DeRisk delivers accurate and de-risked models for extreme wave loads which are often dimensioning for offshore wind turbines. This is achieved through physical experiments, numerical modelling and mathematical/statistical methods to obtain a rational chain from the met-ocean data base to the detailed structural loads. Project leader Henrik Bredmose here explains the role of advanced hydrodynamics in this context.
What new knowledge and tools can DeRisk provide?
A key contribution of DeRisk is a data base of wave particle velocities (wave kinematics) computed with a fully nonlinear wave model. Right here, there is a gap in now-a-days standard engineering wave models, which are either valid for small waves (linear) or regular waves (non-overturning, mono-chromatic). Extreme waves occur in a stochastic sea state and the ones causing the extreme loads are usually asymmetric and perhaps also breaking.
Are such models not already used in the oil-gas industry?
In the North Sea, offshore wind turbines are placed at an average depth of about 20m. At this depth the nonlinearity of the waves is much stronger than at deep water and the wave kinematics is thus much more advanced.
What is the link between wave kinematics and loads?
For slender structures as a monopile, the loads are often well estimated by strip-theory models that are based on the undisturbed wave kinematics. Detailed wave-structure interaction and load effects can also be described with CFD (Computational Fluid Dynamics) methods. In DeRisk we’ll work with both types of models and develop them further. The most advanced models deliver insight and accurate computational load predictions which can in turn be used to benchmark the simpler models suitable for engineering design.
How do you ensure that the tools are fast enough for practical use?
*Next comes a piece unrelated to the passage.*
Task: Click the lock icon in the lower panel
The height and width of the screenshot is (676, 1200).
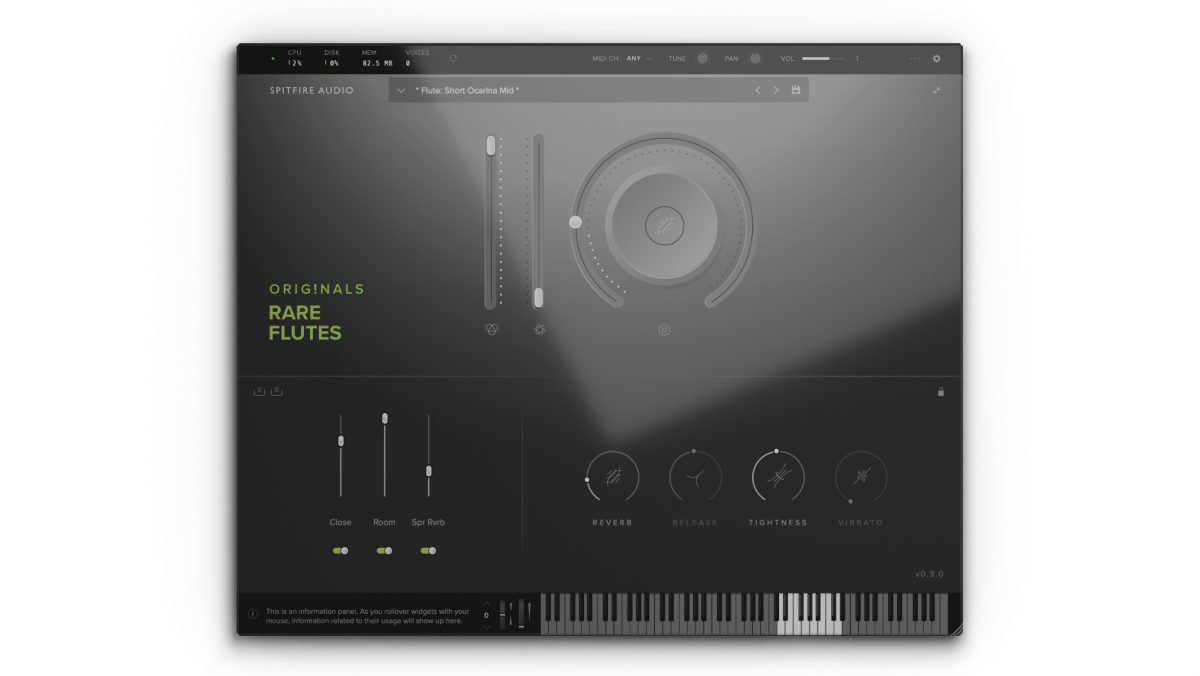Action: pyautogui.click(x=940, y=392)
We work on many levels to achieve this: The fully nonlinear wave model of DTU Compute and DTU Mechanical Engineering runs on GPU architecture (Graphical Processor Unit) and thus with unprecedented speed. Next, we extract results to a data base, so they can be used without pre-computation. We also work with mathematical uncertainty quantification which is designed speed up standard Monte Carlo simulation strategies by orders of magnitude. We use statistical methods to extract ‘load effect factors’ from the experiments and numerical studies. The final catalogue of load prediction tools will thus span from high-fidelity models to table-look ups of load effects. Eventually, this is condensed to a load evaluation procedure that covers the whole way from the analysis of met-ocean data to the detailed structural loads.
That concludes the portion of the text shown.